++++ Material provided
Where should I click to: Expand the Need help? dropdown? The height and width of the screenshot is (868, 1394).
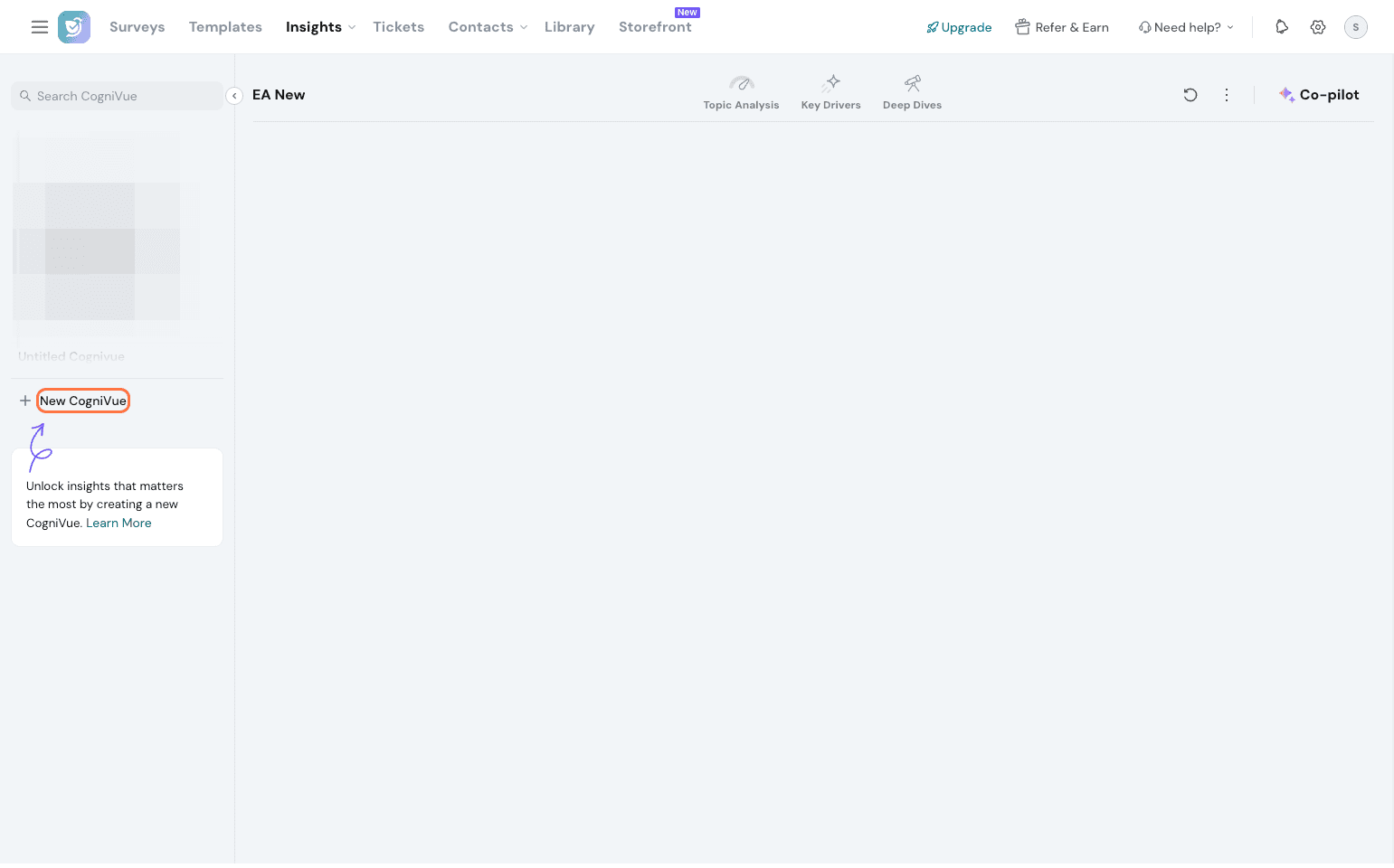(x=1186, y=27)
++++++++
++++ Material provided
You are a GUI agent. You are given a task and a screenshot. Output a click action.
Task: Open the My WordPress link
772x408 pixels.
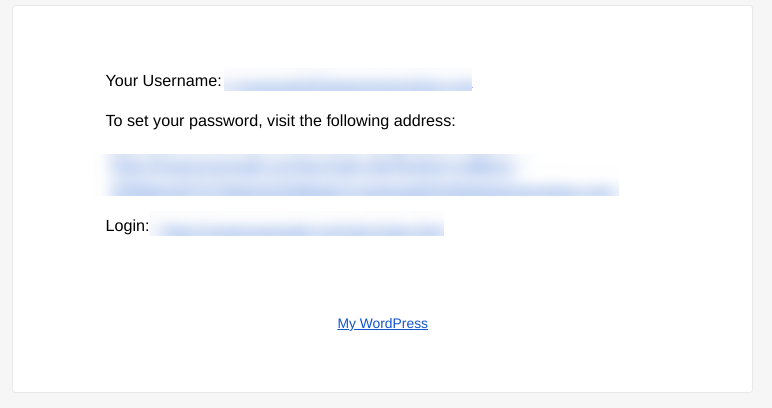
++++++++
### [What you need to do]
Retype exactly the lines of the data above that fall between the line with "You are a GUI" and the line with "772x408 pixels.", inclusive, and add nothing.

### [Output below]
You are a GUI agent. You are given a task and a screenshot. Output a click action.
Task: Open the My WordPress link
772x408 pixels.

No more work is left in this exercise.